Unfortunately, there isn’t a perfect answer to this question. Football players just have incredibly small samples; having a ‘significantly significant’ sample is typically defined as having a 95 percent confidence threshold. You can see why you’d need even a large sample of coin flips for a sample size to be statistically significant, let alone a complicated, entangled sport like football.
This is why probability is better depicted in normal distribution graphs. Here’s an example that I’m completely making up off the top of my head. Let’s say I want to find how far I can consistently shoot an arrow. So I get a bow, shoot 200 arrows, and record my data points. In this hypothetical scenario, here’s how those arrows were distributed by a range of feet:
After 200 shots, we would say that I can consistently shoot an arrow between 30 to 40 feet. We could do this with coins and measure how many heads and tails we have after 200 flips. We could do it in our Trends tool with Devonta Freeman’s 2015 and 2016 games:
You see the problem. If a simple test such as flipping the coin — a test that has zero other variables — requires such a large sample size to deem it statistically significant, what about football?
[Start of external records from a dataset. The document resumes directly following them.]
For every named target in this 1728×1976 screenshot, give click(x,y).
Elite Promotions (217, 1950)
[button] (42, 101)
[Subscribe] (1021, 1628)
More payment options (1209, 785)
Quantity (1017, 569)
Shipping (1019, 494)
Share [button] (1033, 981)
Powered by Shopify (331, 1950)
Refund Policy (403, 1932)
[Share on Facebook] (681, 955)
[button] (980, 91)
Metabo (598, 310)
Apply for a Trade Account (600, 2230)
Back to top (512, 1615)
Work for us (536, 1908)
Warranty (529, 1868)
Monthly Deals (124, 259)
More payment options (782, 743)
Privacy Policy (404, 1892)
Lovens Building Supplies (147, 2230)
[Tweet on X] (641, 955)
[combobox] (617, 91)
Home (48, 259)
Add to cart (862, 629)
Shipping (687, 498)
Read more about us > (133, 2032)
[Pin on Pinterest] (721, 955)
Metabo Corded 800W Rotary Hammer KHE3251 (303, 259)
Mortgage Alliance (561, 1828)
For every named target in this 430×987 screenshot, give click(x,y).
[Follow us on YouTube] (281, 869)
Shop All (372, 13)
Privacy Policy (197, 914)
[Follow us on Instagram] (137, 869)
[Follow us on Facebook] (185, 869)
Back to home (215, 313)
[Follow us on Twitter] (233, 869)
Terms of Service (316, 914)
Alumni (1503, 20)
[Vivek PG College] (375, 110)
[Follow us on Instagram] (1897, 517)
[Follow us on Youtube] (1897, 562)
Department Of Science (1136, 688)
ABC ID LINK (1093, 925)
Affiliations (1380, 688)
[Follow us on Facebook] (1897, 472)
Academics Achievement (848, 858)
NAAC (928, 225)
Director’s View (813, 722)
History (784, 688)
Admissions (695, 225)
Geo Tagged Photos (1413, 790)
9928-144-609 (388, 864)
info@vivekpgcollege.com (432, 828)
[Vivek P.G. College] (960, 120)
On the scale of football players and coin flips, a running back’s entire career is about three flips into a 100-flip sample. You could get three heads, three tails, or some other combination.
I’m not trying to discourage anyone from attempting to predict football by any means. And since this is a DFS article and we’re a DFS site, let me end with this: Knowing about the probability issues is the entire point; it’s how to find the edge. It’s what will allow you to find the priors that matter and adapt quicker to more meaningful data. In a sport that isn’t predictable, use its unpredictably to your advantage.
And in the case of Beckham and Freeman, roll with Beckham and fade Freeman. I think? Who knows.